**Exercise objective**
Set down the section of the Milwaukee arena-funding passage from "Well, nothing's off the" to "raising public money?", word for word.

**Excerpted passage**
========
Given the hand-wringing over how much real impact arenas and teams have on local economies the jock tax concept is thus remarkably clean in terms of its transparency and traceability.

Whatever the exact figure is, the good news is that tapping the "jock tax" revenues could account for a major chunk of the hypothetical $10-20 million in annual debt service we ballparked above--without carrying the same political baggage as a broader sales tax. Without a new arena, there will be no NBA basketball in Milwaukee, and without NBA basketball, Wisconsin gets no tax income from NBA players. Given the hand-wringing over how much real impact arenas and teams have on local economies--and most academic studies suggest it's minimal to non-existent--the jock tax concept is thus remarkably clean in terms of its transparency and traceability. While arena opponents could still argue that state consumer spending is ultimately the root of player salaries and thus player income tax revenues, that argument is relatively flimsy compared to criticisms of broader taxes, and it ignores the fact that the NBA pumps huge amounts of out-of-state money into the Bucks through revenue sharing and luxury tax distributions.

Whatever the funding approach, we'd hope that stakeholders don't let the Bucks' mandate for a new arena narrow our thinking to merely trying to build a basketball arena. While everyone has talked about the huge potential of a mixed-use development leveraging an arena as the centerpiece of a much broader entertainment district, the cost of funding it all could scare off voters and policy-makers from realizing its full potential. But hopefully that won't be the case. Hopefully the region and its stakeholders can use the arena as a reason to think bigger than basketball.

10) What about a sales tax? Is that off the table?

Well, nothing's off the table, but it certainly doesn't look like the path of least resistance. As noted above, polls have thus far not shown much of any support of an extension of the Miller Park tax or a new sales tax, and there's plenty of work that would likely need to happen before it would be approved. Milwaukee officials would first have to get neighboring counties behind a joint funding approach--not easy considering Ozaukee, Racine and Waukesha have already passed resolutions opposing a regional tax. Or Milwaukee could change its mind and be willing to go it alone. In either scenario it appears that Gov. Walker and state legislators would insist on passage of a local referendum first, so it appears unlikely that a sales tax would ever happen without voters first consenting to it.

11) So other than a jock tax, is a TIF the most likely approach for raising public money?

Quite possibly. The concept was raised by business leaders back in April and studied by the Milwaukee Common Council in early May, and it's one with a long history in Milwaukee.

Since 1975, the City of Milwaukee leveraged tax incremental funding on around 70 projects, including a $73 million package approved in April for Northwestern Mutual's new downtown tower project. The obvious appeal of a TIF is that it is geographically targeted--ie it largely sidesteps the regional concerns of another Miller Park tax--and nominally enables projects to fund themselves. Still, TIFs can also go upside down on a municipality if a project doesn't deliver on its promised development, and critics will note that they have the same "handout" potential as any other type of public funding.
========
(Stored data)
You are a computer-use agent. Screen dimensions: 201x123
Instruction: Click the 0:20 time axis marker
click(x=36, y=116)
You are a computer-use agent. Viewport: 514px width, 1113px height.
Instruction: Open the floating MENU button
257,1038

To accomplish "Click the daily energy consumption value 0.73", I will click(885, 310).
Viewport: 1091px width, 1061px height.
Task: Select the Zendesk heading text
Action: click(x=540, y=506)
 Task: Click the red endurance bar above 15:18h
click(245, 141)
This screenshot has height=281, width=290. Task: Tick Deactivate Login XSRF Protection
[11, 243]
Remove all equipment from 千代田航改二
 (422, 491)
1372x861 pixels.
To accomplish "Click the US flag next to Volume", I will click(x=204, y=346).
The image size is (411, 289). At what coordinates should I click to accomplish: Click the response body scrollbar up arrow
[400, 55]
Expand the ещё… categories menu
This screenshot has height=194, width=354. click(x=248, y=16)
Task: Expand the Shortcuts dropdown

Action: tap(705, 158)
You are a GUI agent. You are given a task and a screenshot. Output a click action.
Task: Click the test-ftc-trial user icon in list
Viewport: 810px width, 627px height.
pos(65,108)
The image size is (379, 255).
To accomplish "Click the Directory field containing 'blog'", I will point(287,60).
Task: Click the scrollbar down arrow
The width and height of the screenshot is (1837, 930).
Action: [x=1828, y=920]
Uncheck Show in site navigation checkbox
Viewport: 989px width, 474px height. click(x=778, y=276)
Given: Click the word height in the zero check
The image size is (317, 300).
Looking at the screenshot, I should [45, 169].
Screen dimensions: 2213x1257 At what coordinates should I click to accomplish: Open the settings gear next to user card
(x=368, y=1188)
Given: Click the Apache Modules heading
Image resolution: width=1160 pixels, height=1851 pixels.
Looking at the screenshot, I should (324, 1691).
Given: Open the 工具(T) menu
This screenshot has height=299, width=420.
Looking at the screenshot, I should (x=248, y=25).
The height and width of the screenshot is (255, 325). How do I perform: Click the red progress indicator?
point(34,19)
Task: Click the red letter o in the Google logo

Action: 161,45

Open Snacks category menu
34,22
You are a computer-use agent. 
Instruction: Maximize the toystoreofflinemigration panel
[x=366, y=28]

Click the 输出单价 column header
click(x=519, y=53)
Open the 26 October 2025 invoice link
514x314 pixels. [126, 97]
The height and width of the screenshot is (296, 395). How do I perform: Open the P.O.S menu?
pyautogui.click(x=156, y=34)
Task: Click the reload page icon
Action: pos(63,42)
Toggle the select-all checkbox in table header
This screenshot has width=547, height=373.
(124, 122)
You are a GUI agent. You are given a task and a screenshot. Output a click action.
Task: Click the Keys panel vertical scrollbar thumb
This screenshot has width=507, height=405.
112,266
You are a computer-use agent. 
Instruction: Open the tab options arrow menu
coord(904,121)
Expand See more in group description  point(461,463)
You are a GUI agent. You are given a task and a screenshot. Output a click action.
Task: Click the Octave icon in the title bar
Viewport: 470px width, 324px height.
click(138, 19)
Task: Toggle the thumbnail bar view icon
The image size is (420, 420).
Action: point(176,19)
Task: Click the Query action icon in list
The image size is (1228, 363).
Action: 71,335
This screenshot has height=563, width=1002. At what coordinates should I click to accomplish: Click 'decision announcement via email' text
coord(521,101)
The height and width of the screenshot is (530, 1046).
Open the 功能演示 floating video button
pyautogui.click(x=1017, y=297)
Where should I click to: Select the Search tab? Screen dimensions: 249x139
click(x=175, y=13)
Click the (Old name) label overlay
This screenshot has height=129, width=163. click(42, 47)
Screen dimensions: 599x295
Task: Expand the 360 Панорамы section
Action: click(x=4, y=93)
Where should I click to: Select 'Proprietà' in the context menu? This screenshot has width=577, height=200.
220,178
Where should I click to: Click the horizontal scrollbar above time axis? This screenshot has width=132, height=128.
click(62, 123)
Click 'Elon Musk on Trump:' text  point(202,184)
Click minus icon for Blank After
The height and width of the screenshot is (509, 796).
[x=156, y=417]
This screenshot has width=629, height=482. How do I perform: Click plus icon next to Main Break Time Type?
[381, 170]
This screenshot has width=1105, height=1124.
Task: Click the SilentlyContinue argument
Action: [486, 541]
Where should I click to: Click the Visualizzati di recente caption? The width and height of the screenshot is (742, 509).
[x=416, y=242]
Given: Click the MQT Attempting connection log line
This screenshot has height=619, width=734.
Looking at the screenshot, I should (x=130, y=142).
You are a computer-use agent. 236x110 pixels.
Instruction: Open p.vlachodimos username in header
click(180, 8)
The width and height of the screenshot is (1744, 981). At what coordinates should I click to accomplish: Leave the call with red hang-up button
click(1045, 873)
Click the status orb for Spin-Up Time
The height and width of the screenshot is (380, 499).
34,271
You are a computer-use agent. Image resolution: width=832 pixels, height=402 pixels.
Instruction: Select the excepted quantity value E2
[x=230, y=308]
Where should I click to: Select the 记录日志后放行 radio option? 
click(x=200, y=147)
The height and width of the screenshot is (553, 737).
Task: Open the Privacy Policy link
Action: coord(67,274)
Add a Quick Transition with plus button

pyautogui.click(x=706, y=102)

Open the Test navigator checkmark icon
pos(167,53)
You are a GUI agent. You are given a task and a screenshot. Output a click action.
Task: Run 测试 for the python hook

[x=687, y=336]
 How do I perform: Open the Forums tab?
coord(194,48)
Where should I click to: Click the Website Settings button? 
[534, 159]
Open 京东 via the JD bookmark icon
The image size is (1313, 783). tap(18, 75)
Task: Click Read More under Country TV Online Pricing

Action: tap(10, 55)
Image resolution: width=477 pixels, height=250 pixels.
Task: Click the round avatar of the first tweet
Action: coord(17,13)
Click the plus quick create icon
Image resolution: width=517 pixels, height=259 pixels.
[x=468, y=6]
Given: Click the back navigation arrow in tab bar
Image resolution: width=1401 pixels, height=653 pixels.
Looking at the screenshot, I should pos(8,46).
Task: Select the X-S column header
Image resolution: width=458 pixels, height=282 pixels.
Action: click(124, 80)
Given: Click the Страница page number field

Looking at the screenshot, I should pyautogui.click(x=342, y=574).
========
**Correct output**
Well, nothing's off the table, but it certainly doesn't look like the path of least resistance. As noted above, polls have thus far not shown much of any support of an extension of the Miller Park tax or a new sales tax, and there's plenty of work that would likely need to happen before it would be approved. Milwaukee officials would first have to get neighboring counties behind a joint funding approach--not easy considering Ozaukee, Racine and Waukesha have already passed resolutions opposing a regional tax. Or Milwaukee could change its mind and be willing to go it alone. In either scenario it appears that Gov. Walker and state legislators would insist on passage of a local referendum first, so it appears unlikely that a sales tax would ever happen without voters first consenting to it.

11) So other than a jock tax, is a TIF the most likely approach for raising public money?